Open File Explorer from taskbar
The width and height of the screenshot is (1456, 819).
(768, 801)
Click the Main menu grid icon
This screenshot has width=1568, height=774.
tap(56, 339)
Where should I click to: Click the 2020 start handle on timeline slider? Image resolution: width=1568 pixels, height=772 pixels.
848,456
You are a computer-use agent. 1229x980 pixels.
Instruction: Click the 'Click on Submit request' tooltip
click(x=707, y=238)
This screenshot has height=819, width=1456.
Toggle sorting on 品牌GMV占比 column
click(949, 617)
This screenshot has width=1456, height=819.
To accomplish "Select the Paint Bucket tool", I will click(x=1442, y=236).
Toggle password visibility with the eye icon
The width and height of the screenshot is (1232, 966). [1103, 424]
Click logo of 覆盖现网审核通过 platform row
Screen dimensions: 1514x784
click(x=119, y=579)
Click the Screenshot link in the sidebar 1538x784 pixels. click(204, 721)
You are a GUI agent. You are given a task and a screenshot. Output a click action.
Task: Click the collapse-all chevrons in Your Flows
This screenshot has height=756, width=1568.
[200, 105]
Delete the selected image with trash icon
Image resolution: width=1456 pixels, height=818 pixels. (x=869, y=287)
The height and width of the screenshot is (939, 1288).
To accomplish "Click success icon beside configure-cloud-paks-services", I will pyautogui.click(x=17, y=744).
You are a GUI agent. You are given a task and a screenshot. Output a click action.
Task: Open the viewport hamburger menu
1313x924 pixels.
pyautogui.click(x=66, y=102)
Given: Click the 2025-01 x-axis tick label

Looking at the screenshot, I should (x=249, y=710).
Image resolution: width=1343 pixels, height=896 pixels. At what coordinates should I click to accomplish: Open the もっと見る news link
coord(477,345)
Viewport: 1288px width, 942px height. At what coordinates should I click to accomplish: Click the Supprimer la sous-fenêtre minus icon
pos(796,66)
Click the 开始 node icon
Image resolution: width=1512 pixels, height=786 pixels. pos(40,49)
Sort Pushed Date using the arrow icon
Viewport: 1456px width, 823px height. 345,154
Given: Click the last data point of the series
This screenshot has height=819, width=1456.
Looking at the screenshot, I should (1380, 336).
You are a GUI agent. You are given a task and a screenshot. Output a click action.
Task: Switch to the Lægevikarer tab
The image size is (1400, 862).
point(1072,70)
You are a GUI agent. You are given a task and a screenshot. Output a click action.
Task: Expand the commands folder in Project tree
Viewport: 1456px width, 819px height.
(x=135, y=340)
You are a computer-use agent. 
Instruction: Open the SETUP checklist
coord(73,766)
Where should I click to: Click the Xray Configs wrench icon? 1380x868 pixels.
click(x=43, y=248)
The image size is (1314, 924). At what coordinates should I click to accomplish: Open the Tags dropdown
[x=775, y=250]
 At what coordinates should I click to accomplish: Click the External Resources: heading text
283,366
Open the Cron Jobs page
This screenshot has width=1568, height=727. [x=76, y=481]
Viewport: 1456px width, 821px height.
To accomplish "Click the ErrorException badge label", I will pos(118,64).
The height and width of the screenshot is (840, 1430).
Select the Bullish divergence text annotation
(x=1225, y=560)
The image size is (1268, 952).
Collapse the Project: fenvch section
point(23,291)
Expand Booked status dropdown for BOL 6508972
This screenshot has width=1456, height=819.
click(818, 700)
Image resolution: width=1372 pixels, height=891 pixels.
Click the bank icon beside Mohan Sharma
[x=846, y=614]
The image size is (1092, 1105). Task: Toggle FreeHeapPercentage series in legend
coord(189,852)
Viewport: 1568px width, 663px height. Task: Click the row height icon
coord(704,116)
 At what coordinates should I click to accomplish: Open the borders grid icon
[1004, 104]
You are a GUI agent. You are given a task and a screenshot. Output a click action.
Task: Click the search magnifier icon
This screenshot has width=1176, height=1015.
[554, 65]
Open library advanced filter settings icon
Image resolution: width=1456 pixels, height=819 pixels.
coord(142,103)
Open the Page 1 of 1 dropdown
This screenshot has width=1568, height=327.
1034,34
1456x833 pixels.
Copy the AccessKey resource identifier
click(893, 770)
══════
Problem details: Copy out the records once more, exactly as they are written.

Reply:
Open File Explorer from taskbar
The width and height of the screenshot is (1456, 819).
(768, 801)
Click the Main menu grid icon
This screenshot has width=1568, height=774.
tap(56, 339)
Where should I click to: Click the 2020 start handle on timeline slider? Image resolution: width=1568 pixels, height=772 pixels.
848,456
You are a computer-use agent. 1229x980 pixels.
Instruction: Click the 'Click on Submit request' tooltip
click(x=707, y=238)
This screenshot has height=819, width=1456.
Toggle sorting on 品牌GMV占比 column
click(949, 617)
This screenshot has width=1456, height=819.
To accomplish "Select the Paint Bucket tool", I will click(x=1442, y=236).
Toggle password visibility with the eye icon
The width and height of the screenshot is (1232, 966). [1103, 424]
Click logo of 覆盖现网审核通过 platform row
Screen dimensions: 1514x784
click(x=119, y=579)
Click the Screenshot link in the sidebar 1538x784 pixels. click(204, 721)
You are a GUI agent. You are given a task and a screenshot. Output a click action.
Task: Click the collapse-all chevrons in Your Flows
This screenshot has height=756, width=1568.
[200, 105]
Delete the selected image with trash icon
Image resolution: width=1456 pixels, height=818 pixels. (x=869, y=287)
The height and width of the screenshot is (939, 1288).
To accomplish "Click success icon beside configure-cloud-paks-services", I will pyautogui.click(x=17, y=744).
You are a GUI agent. You are given a task and a screenshot. Output a click action.
Task: Open the viewport hamburger menu
1313x924 pixels.
pyautogui.click(x=66, y=102)
Given: Click the 2025-01 x-axis tick label

Looking at the screenshot, I should (x=249, y=710).
Image resolution: width=1343 pixels, height=896 pixels. At what coordinates should I click to accomplish: Open the もっと見る news link
coord(477,345)
Viewport: 1288px width, 942px height. At what coordinates should I click to accomplish: Click the Supprimer la sous-fenêtre minus icon
pos(796,66)
Click the 开始 node icon
Image resolution: width=1512 pixels, height=786 pixels. pos(40,49)
Sort Pushed Date using the arrow icon
Viewport: 1456px width, 823px height. 345,154
Given: Click the last data point of the series
This screenshot has height=819, width=1456.
Looking at the screenshot, I should (1380, 336).
You are a GUI agent. You are given a task and a screenshot. Output a click action.
Task: Switch to the Lægevikarer tab
The image size is (1400, 862).
point(1072,70)
You are a GUI agent. You are given a task and a screenshot. Output a click action.
Task: Expand the commands folder in Project tree
Viewport: 1456px width, 819px height.
(x=135, y=340)
You are a computer-use agent. 
Instruction: Open the SETUP checklist
coord(73,766)
Where should I click to: Click the Xray Configs wrench icon? 1380x868 pixels.
click(x=43, y=248)
The image size is (1314, 924). At what coordinates should I click to accomplish: Open the Tags dropdown
[x=775, y=250]
 At what coordinates should I click to accomplish: Click the External Resources: heading text
283,366
Open the Cron Jobs page
This screenshot has width=1568, height=727. [x=76, y=481]
Viewport: 1456px width, 821px height.
To accomplish "Click the ErrorException badge label", I will pos(118,64).
The height and width of the screenshot is (840, 1430).
Select the Bullish divergence text annotation
(x=1225, y=560)
The image size is (1268, 952).
Collapse the Project: fenvch section
point(23,291)
Expand Booked status dropdown for BOL 6508972
This screenshot has width=1456, height=819.
click(818, 700)
Image resolution: width=1372 pixels, height=891 pixels.
Click the bank icon beside Mohan Sharma
[x=846, y=614]
The image size is (1092, 1105). Task: Toggle FreeHeapPercentage series in legend
coord(189,852)
Viewport: 1568px width, 663px height. Task: Click the row height icon
coord(704,116)
 At what coordinates should I click to accomplish: Open the borders grid icon
[1004, 104]
You are a GUI agent. You are given a task and a screenshot. Output a click action.
Task: Click the search magnifier icon
This screenshot has width=1176, height=1015.
[554, 65]
Open library advanced filter settings icon
Image resolution: width=1456 pixels, height=819 pixels.
coord(142,103)
Open the Page 1 of 1 dropdown
This screenshot has width=1568, height=327.
1034,34
1456x833 pixels.
Copy the AccessKey resource identifier
click(893, 770)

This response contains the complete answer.